- **Direction A**: From the passage on Rust macros, copy out the part that begins with the words containing "## Invocation location" and ends with "under some circumstances.".
- **Direction B**: Translate this sentence from the Rust macro passage into Spanish: "The right-hand side must be enclosed by delimiters, which the transcriber ignores."
- **Direction C**: According to the passage on Rust macros, which fragment types can be followed by any token?

- **Provided passage**:
>> Begin

So `($x:ident -> (($e:expr)))`, though excessively fancy, would designate a macro
that could be invoked like: `my_macro!(i->(( 2+2 )))`.
To avoid ambiguity, macro invocation syntax must conform to the following rules:
* `expr` must be followed by `=>`, `,` or `;`.
* `ty` and `path` must be followed by `=>`, `,`, `:`, `=`, `>` or `as`.
* `pat` must be followed by `=>`, `,` or `=`.
* `ident` and `block` can be followed by any token.
## Invocation location
A macro invocation may take the place of (and therefore expand to) an
expression, item, statement, or pattern. The Rust parser will parse the macro
invocation as a "placeholder" for whichever syntactic form is appropriate for
the location.
At expansion time, the output of the macro will be parsed as whichever of the
three nonterminals it stands in for. This means that a single macro might,
for example, expand to an item or an expression, depending on its arguments
(and cause a syntax error if it is called with the wrong argument for its
location). Although this behavior sounds excessively dynamic, it is known to
be useful under some circumstances.
# Transcription syntax
The right-hand side of the `=>` follows the same rules as the left-hand side,
except that a `$` need only be followed by the name of the syntactic fragment
to transcribe into the macro expansion; its type need not be repeated.
The right-hand side must be enclosed by delimiters, which the transcriber ignores.
Therefore `() => ((1,2,3))` is a macro that expands to a tuple expression,
`() => (let $x=$val)` is a macro that expands to a statement,
and `() => (1,2,3)` is a macro that expands to a syntax error
(since the transcriber interprets the parentheses on the right-hand-size as delimiters,
and `1,2,3` is not a valid Rust expression on its own).

>> End

- **Data lines**:

>> Begin

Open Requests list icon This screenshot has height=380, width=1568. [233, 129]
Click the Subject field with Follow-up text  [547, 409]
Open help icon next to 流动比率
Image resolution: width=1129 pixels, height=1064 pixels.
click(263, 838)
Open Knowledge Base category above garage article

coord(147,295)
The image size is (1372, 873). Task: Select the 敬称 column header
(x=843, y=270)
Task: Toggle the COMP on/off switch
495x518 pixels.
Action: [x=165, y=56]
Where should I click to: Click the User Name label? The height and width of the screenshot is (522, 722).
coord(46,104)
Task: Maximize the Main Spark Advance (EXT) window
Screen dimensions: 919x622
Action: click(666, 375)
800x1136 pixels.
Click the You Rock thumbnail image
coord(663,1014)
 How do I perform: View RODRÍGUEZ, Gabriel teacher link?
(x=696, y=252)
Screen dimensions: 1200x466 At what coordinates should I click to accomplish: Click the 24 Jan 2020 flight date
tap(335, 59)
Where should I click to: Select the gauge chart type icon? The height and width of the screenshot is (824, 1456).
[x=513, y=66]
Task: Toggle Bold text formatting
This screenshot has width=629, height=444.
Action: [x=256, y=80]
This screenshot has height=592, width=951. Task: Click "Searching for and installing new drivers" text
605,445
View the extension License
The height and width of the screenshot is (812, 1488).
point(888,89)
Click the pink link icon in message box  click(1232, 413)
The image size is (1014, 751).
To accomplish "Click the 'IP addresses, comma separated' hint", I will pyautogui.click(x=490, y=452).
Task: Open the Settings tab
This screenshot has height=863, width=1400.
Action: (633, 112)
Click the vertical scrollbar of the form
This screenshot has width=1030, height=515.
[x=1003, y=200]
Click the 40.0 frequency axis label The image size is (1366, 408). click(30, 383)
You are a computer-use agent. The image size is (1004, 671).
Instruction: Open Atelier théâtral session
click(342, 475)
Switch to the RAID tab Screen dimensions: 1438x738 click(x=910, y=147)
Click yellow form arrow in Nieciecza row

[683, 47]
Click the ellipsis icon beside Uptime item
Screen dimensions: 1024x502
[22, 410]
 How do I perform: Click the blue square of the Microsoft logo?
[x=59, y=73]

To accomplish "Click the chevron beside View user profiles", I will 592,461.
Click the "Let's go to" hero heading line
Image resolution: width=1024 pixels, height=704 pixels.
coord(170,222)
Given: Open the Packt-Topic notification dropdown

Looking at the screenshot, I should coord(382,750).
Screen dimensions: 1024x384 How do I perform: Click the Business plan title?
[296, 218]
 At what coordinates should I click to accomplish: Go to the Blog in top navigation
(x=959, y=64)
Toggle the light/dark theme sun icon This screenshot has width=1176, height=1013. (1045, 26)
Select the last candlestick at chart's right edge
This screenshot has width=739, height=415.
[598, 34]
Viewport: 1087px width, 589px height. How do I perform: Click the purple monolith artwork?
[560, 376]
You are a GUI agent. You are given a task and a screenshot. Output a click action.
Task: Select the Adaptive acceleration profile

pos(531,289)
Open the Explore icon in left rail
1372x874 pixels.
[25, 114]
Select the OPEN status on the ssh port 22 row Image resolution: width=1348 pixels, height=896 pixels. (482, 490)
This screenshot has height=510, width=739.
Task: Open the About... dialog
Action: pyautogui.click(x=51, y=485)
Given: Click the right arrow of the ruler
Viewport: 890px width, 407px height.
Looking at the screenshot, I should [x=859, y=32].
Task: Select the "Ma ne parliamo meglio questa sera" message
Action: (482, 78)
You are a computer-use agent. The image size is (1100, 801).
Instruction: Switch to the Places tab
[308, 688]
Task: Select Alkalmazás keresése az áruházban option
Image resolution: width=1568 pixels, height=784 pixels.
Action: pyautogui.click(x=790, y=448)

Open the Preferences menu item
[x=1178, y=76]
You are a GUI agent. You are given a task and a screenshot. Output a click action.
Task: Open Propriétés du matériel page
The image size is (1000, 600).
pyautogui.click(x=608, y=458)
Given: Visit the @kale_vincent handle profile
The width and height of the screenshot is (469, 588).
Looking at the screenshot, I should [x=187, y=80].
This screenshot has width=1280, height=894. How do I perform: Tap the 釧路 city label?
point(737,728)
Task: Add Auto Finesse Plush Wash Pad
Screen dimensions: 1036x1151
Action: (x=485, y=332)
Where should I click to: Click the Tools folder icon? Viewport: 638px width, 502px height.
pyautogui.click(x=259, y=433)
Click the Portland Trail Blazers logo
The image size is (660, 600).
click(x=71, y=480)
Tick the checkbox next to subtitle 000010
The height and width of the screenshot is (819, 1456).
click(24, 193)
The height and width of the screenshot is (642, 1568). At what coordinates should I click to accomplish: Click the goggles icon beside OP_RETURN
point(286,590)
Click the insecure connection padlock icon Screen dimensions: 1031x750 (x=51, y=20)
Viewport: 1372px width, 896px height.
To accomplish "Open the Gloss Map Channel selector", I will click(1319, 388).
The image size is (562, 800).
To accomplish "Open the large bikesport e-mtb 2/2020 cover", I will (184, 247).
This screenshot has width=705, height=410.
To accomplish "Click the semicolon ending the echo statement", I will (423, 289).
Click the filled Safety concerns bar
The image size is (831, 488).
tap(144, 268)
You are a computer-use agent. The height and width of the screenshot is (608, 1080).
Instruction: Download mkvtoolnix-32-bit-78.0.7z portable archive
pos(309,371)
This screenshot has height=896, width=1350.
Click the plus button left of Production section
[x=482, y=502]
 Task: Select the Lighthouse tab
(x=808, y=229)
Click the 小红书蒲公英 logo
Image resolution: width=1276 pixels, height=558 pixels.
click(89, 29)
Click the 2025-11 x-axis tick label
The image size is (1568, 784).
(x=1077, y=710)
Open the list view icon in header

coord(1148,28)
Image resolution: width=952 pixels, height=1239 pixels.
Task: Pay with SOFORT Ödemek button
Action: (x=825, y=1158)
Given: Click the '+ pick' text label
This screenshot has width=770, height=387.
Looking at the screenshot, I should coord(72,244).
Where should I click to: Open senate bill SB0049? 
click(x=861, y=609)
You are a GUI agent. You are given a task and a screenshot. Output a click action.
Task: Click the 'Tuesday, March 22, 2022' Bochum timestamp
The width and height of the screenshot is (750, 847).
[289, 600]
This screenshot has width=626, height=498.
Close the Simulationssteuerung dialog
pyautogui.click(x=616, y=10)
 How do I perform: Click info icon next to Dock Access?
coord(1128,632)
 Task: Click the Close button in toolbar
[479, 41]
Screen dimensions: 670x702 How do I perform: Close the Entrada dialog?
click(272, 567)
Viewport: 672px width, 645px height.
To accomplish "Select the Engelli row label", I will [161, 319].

>> End

- **Exercise answer A**:
## Invocation location
A macro invocation may take the place of (and therefore expand to) an
expression, item, statement, or pattern. The Rust parser will parse the macro
invocation as a "placeholder" for whichever syntactic form is appropriate for
the location.
At expansion time, the output of the macro will be parsed as whichever of the
three nonterminals it stands in for. This means that a single macro might,
for example, expand to an item or an expression, depending on its arguments
(and cause a syntax error if it is called with the wrong argument for its
location). Although this behavior sounds excessively dynamic, it is known to
be useful under some circumstances.

- **Exercise answer B**: El lado derecho debe estar encerrado entre delimitadores, que el transcriptor ignora.

- **Exercise answer C**: `ident` and `block` can be followed by any token.